By Kathleen McKevitt – Special to the Pahrump Valley Times
If you’re interested in doing something fun, beautiful and interesting that has a shot helping to usher in a more peaceful world, the Dances of Universal Peace (DUP) is one such opportunity.
Founded in the 1970’s by Samuel L. Lewis, who believed the combined experience of eating, dancing and prayer would grow and touch lives in every corner on the Earth, DUP almost has.
The organization has spread to every continent but China, with over 1,200 dance leaders. And, according to those affiliated with the organization, it’s growing.
Lewis was born in 1896 and died at 75 years old. He was considered an American mystic and was also known as Murshid, which in Arabic means exalted teacher.
He was born to rather infamous Jewish parents. His mother was Lenore Rothschild of the famous international banking family, and his father, Jacob Lewis, was vice president of Levi Strauss manufacturing company.
Instead of growing up an elitist, his interests were in religion and spirituality from an early age. And while he studied mathematics at Columbia University in 1916, he was greatly influenced by Hasrat Inayat Khan, a now famous Indian Sufi teacher and author, and went on to study Zen Buddhism, Sufism, and Christianity in far-reaching locations, for most of his life.
Lewis claimed after a heart attack in 1967, he heard the voice of God tell him he should become the spiritual leader of the hippies.
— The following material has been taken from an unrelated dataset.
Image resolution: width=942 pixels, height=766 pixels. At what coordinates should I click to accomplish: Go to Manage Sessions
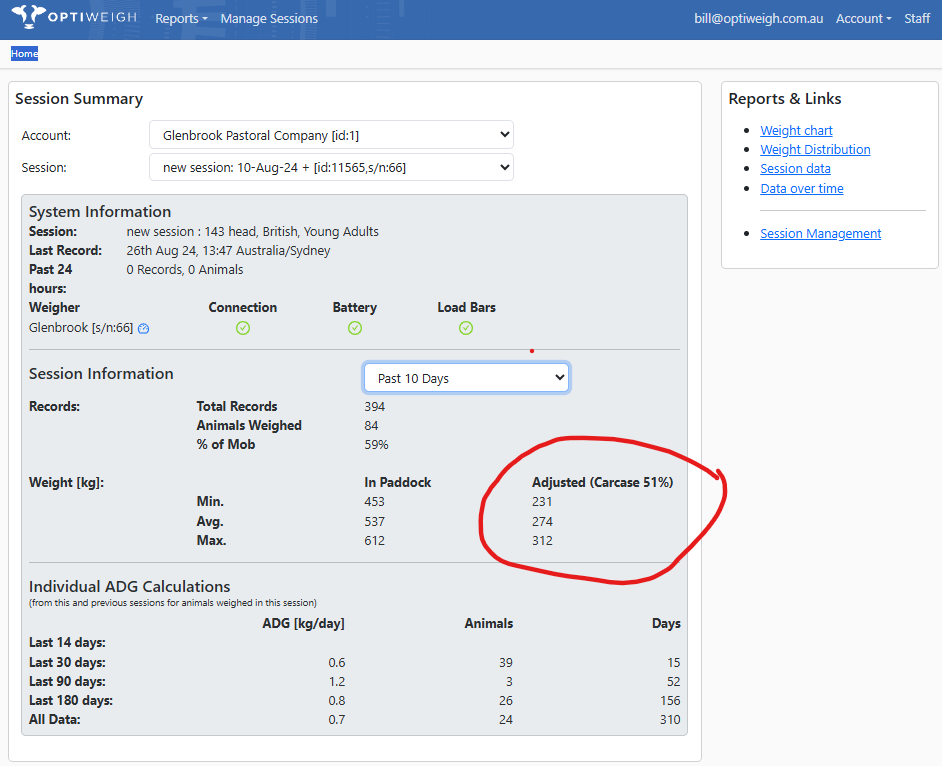pyautogui.click(x=269, y=19)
Today, when asked if people now participating in Dances of Universal Peace are mostly older hippies, Sky Mijida, dance leader, laughed and said, “People who frequent DUP are priests, scholars, doctors, nurses, scientists, farmers and children of all ages who just believe there is a way to peace and peace is an inside job.”
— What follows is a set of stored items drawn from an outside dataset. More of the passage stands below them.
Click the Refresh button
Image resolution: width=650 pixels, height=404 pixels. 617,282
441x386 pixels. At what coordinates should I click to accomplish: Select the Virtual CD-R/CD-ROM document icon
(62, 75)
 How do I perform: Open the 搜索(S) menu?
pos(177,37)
Jan. 5 in Tecopa, Calif., roughly 40 minutes from Pahrump, and under a bright yellow tent, a collection of dancers from California, Arizona, Colorado, Utah and Nevada came with violin, guitar and drum and 30-plus dancers to move and sing words of peace for three days.
Majida, also regional leader for the western region of DUP in the U.S., said the dances have the effect of getting the racing non-productive mind out of the way to allow affirmations, prayers and thoughts of ease and peace to become one’s reality — if for only three days.
But, after practicing the eat, dance, pray routinely for many years, Majida believes the activity has a lasting effect for her and for others who participate. “We take this into the world and hope it continues to make a difference,” she said.
When asked if this organization was more for hippies and yuppies, Majida said the opposite is actually the case, with youth finding DUP not only fulfilling as a kind of family experience and opportunity to do something that matters, but entire young families are also finding that it works for them either instead of or in addition to a religious practice.
People who have never associated with Dances of Universal Peace can attend for the first time, learn the dances and music, and from that point join a group near them or create one in their home location.
From southern Arizona to Canada and from California to New England and all parts in between, Dances of Universal Peace are occurring.
The next closest venue for people from Nevada is Lake Cachuma, near Santa Barbara, Calif., during Martin Luther King’s birthday weekend Jan. 19.
Majida said, “People generally travel across state lines for dances. They come to meet new people, to learn the dances, to associate and to do what they can for peace — theirs’ and the world’s.”
There are DUP organizations in Pahrump, Las Vegas and other nearby locations in Nevada and Utah, all of which can be found on dancesofuniversalpeace.com website.